Let’s hope it doesn’t come to that, but have you thought about your last meal if you found yourself at the wrong end of a capital murder conviction? Knowing what’s coming next makes it difficult to sit back and enjoy the steak. Or in the case of John Wayne Gacy – the official deceased serial killer of “What Just Happened?” – Hard to enjoy a dozen fried shrimp, a bucket of Kentucky Fried Chicken, an order of french fries, a pound of strawberries, and Diet Coke. The Diet Coke brings me. Now are you worried about calories?
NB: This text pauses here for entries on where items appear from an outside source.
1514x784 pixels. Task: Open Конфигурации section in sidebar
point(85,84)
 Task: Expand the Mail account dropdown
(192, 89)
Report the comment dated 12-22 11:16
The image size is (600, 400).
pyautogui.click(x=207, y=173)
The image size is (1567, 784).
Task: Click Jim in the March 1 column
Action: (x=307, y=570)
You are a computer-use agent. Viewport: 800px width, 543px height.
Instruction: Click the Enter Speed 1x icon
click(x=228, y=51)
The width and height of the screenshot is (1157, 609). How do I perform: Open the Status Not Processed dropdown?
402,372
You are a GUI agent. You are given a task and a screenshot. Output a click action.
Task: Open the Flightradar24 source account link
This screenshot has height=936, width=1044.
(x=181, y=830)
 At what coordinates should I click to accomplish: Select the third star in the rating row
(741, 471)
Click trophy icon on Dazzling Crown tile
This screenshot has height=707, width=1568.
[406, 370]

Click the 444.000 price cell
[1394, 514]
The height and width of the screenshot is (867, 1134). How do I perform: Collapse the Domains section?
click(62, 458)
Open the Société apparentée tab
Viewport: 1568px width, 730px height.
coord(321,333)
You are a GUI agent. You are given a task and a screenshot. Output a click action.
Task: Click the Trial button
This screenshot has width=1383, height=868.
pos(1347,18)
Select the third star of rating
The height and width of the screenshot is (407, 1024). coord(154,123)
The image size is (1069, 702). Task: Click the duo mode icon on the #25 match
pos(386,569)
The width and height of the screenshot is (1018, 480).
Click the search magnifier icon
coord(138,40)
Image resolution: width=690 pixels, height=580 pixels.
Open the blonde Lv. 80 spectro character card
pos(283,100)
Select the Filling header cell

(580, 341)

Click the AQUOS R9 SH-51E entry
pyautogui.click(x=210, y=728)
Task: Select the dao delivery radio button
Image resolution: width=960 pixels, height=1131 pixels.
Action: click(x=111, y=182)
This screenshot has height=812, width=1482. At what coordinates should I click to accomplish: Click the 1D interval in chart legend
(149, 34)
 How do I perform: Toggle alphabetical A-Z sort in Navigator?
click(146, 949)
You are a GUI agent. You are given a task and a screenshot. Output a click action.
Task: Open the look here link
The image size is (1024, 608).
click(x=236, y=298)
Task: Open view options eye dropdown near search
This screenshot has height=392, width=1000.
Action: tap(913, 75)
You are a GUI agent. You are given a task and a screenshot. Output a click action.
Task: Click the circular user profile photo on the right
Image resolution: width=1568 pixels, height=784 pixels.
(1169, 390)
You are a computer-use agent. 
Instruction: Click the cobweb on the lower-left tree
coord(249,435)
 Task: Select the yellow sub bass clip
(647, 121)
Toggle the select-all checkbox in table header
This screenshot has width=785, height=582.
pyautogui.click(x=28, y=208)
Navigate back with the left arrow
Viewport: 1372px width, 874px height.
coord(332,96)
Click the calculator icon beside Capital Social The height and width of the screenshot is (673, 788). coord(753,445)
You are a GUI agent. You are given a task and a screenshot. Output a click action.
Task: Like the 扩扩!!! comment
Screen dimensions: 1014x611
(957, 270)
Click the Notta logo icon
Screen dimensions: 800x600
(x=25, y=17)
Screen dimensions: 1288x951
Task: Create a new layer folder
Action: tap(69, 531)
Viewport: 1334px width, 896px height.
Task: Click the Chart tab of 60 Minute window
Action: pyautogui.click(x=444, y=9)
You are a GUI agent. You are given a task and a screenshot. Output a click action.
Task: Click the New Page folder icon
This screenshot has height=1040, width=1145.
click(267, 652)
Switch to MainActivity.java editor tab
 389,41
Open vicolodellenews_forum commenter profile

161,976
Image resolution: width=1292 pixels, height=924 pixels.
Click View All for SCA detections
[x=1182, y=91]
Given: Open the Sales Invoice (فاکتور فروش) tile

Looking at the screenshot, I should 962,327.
For many Missouri fans, it has been difficult to estimate a basketball season in which the Tigers qualified for the NCAA tournament for the second time in eight years. This season had to be not only good but also special because what’s next is scary. It’s not a fatal injection, but the combined scoring average of the non-senior players who have not yet entered the transfer portal was 19.6 points so … pretty scary.
The season just ended turned out to be good, but nothing special, as a kind of Taco Bell Quesalupa of a season. At first it was tempting to do whatever the hell they were doing over there, with all those puffy and crispy clams on top of each other and cheese in between, or I don’t know what. About halfway there it turned out to be the same ingredients as before. In the end, it was the cause of mild discomfort, possibly followed by complete system flushing and a period of dark rest.
I’m not entirely sure if I’m still talking about Quesalupa or Missouri basketball.